═══ Supplied entries ═══

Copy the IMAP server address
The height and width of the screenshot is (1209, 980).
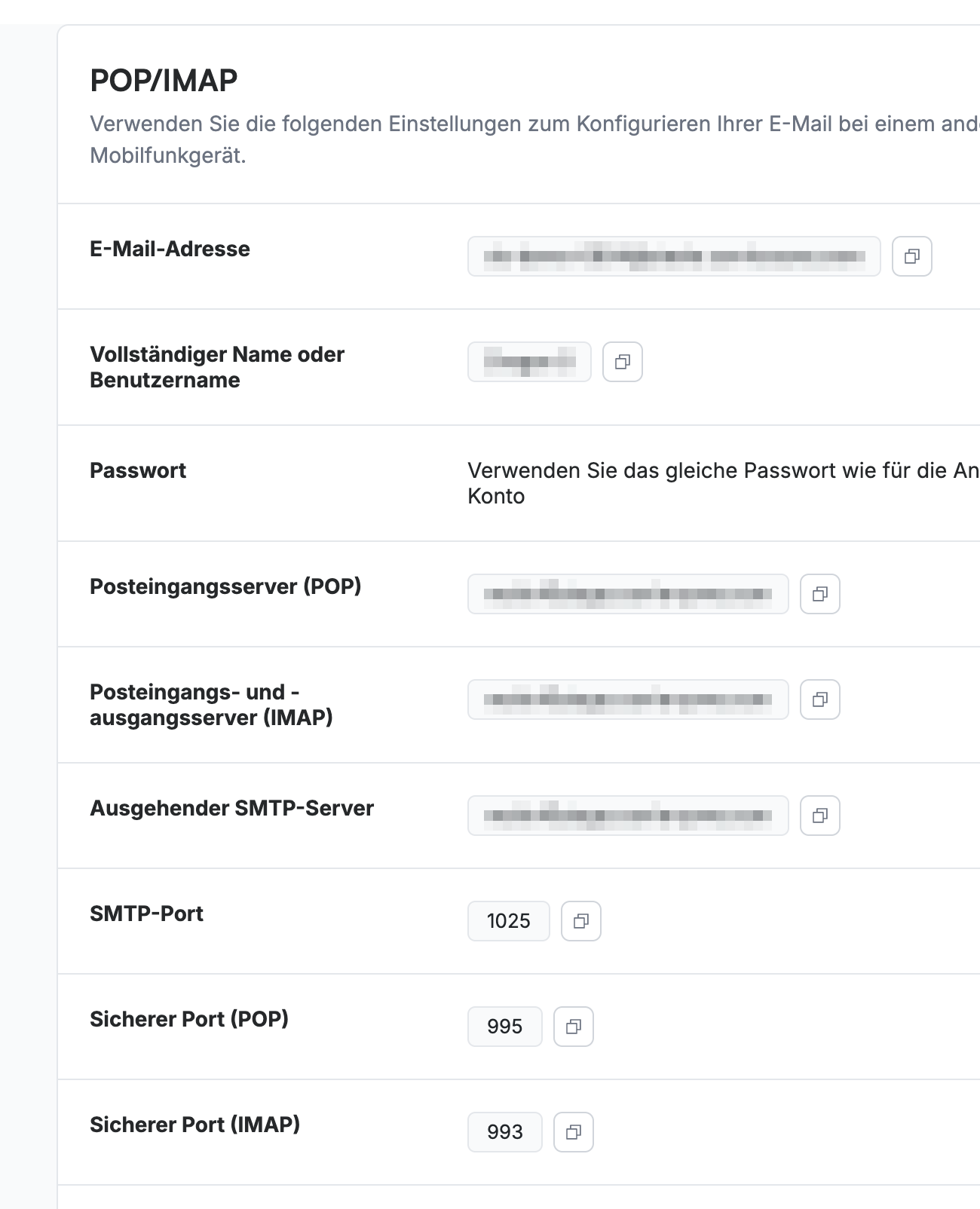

═══
═══ Supplied entries ═══

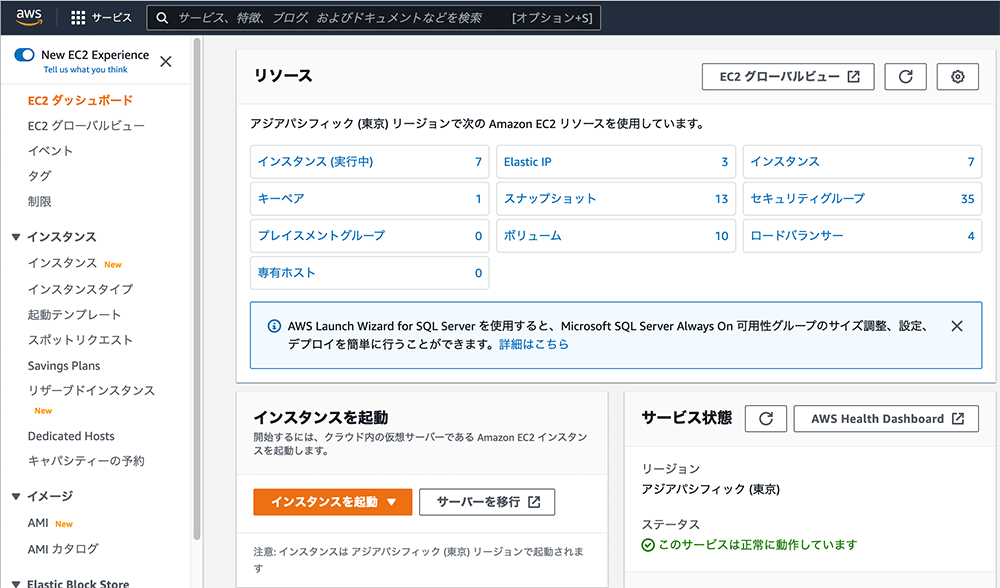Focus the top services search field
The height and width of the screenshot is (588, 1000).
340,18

═══
═══ Supplied entries ═══

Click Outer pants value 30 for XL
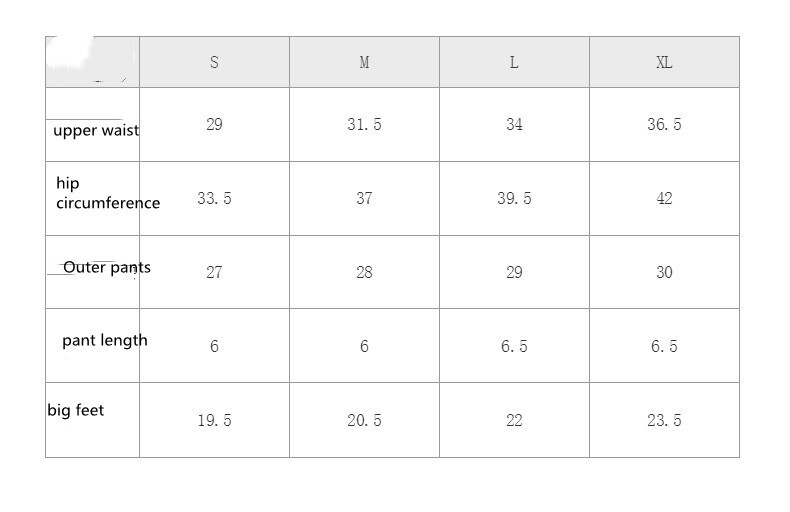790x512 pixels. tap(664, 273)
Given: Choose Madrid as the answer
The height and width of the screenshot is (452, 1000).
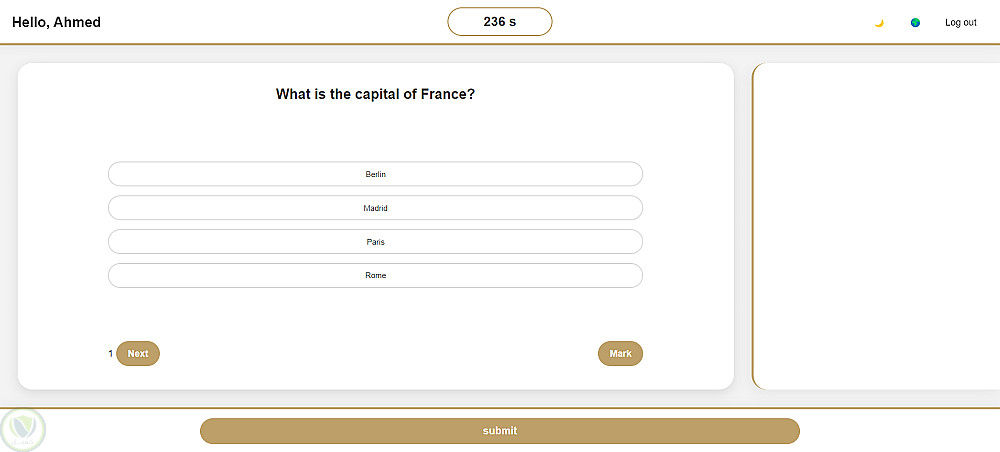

═══

__What you should do__:
Taking the entries above, restate exactly those lines that fall between the line with "Copy the IMAP server address" and the line with "The height and width of the screenshot is (1209, 980).", keeping both of those lines too.

__Response area__:
Copy the IMAP server address
The height and width of the screenshot is (1209, 980).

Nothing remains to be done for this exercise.